Decided to pass on any T-day racing this AM, and instead joined JV for a jaunt on Green. My 49th, his 155th. This was my first time on the hill since August (before Pikes) and since the floods of September. I brought the camera to get some shots of the new terrain. The shots sort of don’t mean anything if you did not know what was there before. In some cases there was just a hillside that you saw every day, filled with trees. Now it is a gorge, void of anything but very large rocks.





Jeff was kind to me, keeping most of the effort at a hike or a very slow jog. As my back is still tight up high, I was thankful for the slower pace. Even though I have not run with Jeff in over 3 months, we fell into conversation like we saw each other every day: updates on this guy, that guy, the changes to the hill, families, politics, our motivations for running, etc.

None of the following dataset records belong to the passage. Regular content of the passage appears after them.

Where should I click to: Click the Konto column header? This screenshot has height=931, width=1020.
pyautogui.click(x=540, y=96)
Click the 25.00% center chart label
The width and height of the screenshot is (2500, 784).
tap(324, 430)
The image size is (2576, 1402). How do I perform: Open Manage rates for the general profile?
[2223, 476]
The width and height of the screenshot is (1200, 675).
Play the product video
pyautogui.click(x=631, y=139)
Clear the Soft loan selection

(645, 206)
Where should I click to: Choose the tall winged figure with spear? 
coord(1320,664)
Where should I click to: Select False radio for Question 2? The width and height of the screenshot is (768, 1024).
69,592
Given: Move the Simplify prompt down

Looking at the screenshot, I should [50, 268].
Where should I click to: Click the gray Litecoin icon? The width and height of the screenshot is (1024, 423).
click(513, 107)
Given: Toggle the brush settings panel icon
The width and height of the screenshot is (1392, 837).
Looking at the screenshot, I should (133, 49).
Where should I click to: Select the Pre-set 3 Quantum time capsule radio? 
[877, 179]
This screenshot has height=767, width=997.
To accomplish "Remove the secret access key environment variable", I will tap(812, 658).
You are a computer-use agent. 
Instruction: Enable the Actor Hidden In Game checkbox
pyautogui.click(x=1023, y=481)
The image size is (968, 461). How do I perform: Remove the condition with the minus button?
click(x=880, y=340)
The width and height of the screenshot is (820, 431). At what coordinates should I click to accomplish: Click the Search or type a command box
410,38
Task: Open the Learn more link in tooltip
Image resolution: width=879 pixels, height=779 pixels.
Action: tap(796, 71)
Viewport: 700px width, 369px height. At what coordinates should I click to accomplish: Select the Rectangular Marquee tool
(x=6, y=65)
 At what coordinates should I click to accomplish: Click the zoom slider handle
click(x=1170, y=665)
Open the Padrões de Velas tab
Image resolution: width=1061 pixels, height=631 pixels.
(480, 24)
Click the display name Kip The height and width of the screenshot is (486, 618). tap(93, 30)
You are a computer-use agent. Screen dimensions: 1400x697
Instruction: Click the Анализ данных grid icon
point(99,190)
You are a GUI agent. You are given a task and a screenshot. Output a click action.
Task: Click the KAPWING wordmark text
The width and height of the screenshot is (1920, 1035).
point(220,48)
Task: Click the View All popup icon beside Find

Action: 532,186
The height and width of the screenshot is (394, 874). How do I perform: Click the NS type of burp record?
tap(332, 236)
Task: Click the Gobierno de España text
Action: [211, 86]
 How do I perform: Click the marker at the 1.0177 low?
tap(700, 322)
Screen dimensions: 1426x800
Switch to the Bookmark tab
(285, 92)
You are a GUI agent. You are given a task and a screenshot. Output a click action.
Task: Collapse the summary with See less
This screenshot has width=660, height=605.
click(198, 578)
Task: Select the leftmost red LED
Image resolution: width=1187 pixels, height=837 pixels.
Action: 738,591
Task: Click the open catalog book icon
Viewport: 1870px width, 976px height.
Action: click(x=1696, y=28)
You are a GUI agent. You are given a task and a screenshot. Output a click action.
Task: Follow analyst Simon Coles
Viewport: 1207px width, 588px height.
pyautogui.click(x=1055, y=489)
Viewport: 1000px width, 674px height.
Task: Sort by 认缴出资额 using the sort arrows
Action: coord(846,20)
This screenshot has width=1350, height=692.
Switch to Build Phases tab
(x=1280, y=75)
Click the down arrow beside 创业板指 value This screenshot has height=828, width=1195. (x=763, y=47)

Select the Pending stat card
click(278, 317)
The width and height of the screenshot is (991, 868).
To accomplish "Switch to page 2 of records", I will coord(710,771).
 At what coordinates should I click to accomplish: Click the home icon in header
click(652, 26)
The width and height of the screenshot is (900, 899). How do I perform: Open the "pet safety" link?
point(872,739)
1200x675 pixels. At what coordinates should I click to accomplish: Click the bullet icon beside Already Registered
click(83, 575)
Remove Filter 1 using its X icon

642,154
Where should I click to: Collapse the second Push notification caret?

Ken’s recent post came up. I have not responded to that one yet. We kicked around some of the same stuff. I guess it comes down this: Running is something I enjoy a great deal. Part of that enjoyment is clearly about the pursuit of being greater than what I am or what I was. I don't go out everyday just to run to enjoy it. And so when I perform in races at something that is less than what I expect, it bugs me. This blog is part of the recycling of that “bugging.” As much as I say I want to improve, I choose to do other things as well that are big and important: work, attempt to be a functional father and husband. There are a lot of other small choices I could make to move me forward in terms of running: cutting miles, increasing miles, getting to the gym, specific speedwork, diet, etc. But I am really not that disciplined at getting at that. So any frustration that comes across in this blog is really not that big but is sort of big. I get it. I am not going to be content to say, “hey, that is the way it is” but I will look to improve, but recognize that I am coming up short on many choices.
There is a fun aspect there to me. It is easy for us to look at other people and say, “hey, you just need to do this and this and you will be this much better.” And it is probably true, but it is probably not what the person wants. At least in that moment. And their ability to see that to some other moment is that basic delay gratification problem we all face to some degree. It is fun to me to want to be as good a runner as I can be on the track, roads, trails and mountains while realizing I am a corporate weenie, middle aged family guy. Working through it is part of the fun. Sure there is frustration at times with that but … hell, I am still doing it so there is something right about it.
Snow and ice in patches up high, so I brought microspikes. Better bet would have been screw shoes. 6.2 miles.